Rome, November 1, 1786.

At last I can speak out, and greet my friends with good humour. May they pardon my secrecy, and what has been, as it were, a subterranean journey hither. For scarcely to myself did I venture to say whither I was hurrying—even on the road I often had my fears, and it was only as I passed under the Porta del Popolo that I felt certain of reaching Rome.

And now let me also say that a thousand times—aye, at all times, do I think of you, in the neighbourhood of these objects which I never believed I should visit alone. It was only when I saw every one bound body and soul to the north, and all longing for those countries utterly extinct among them; that I resolved to undertake the long solitary journey, and to seek that centre towards which I was attracted by an irresistible impulse. Indeed for the few last years it had become with me a kind of disease, which could only be cured by the sight and presence of the absent object. Now, at length I may venture to confess the truth: it reached at last such a height, that I durst not look at a Latin book, or even an engraving of Italian scenery. The craving to see this country was over ripe. Now, it is satisfied; friends and country have once more become right dear to me, and the return to them is a wished for object—nay, the more ardently desired, the more firmly I feel convinced that I bring with me too many treasures for personal enjoyment or private use, but such as through life may serve others, as weft as myself, for edification and guidance.


Rome, November 1, 1786.

Well, at last I am arrived in this great capital of the world. If fifteen years ago I could have seen it in good company, with a well informed guide, I should have thought myself very fortunate. But as it was to be that I should thus see it alone, and with my own eyes, it is well that this joy has fallen to my lot so late in life.
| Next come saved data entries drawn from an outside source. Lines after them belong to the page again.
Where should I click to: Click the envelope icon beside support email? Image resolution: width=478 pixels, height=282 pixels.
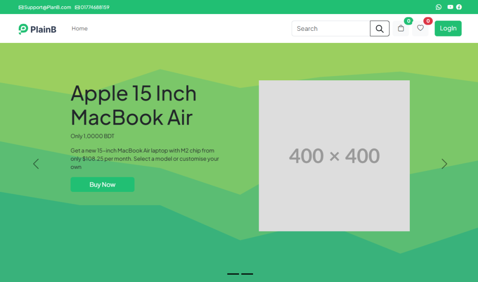pos(21,7)
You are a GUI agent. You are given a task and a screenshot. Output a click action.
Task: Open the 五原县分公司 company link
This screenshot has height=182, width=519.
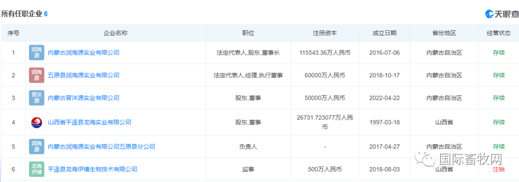tap(101, 146)
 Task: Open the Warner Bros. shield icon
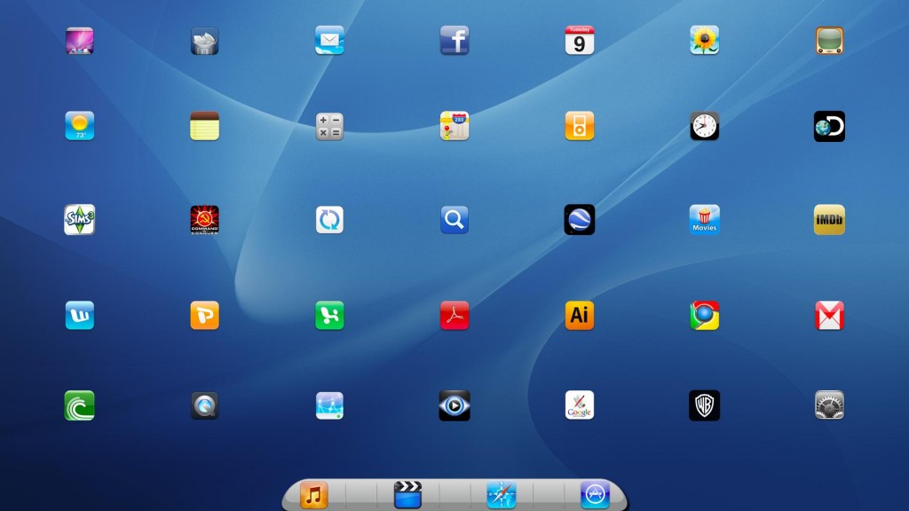pos(704,405)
Over the mountains of the Tyrol I have as good as flown. Verona, Vicenza, Padua, and Venice I have carefully looked at; hastily glanced at Ferrara, Cento, Bologna, and scarcely seen Florence at all. My anxiety to reach Rome was so great, and it so grew with me every moment, that to think of stopping anywhere was quite out of the question; even in Florence, I only stayed three hours. Now I am here at my ease, and as it would seem, shall be tranquillized for my whole life; for we may almost say that a new life begins when a man once sees with his own eyes all that before he has but partially heard or read of. All the dreams of my youth I now behold realized before me; the subjects of the first engravings I ever remember seeing (several views of Borne were hung up in an ante-room of my father's house) stand bodily before my sight, and all that I had long been acquainted with through paintings or drawings, engravings, or wood-cuts, plaister-casts, and cork models are here collectively presented to my eye. Wherever I go I find some old acquaintance in this new world; it is all just as I had thought it, and yet all is new; and just the same might I remark of my own observations and my own ideas. I have not gained any new thoughts, but the older ones have become so defined, so vivid, and so coherent, that they may almost pass for new ones.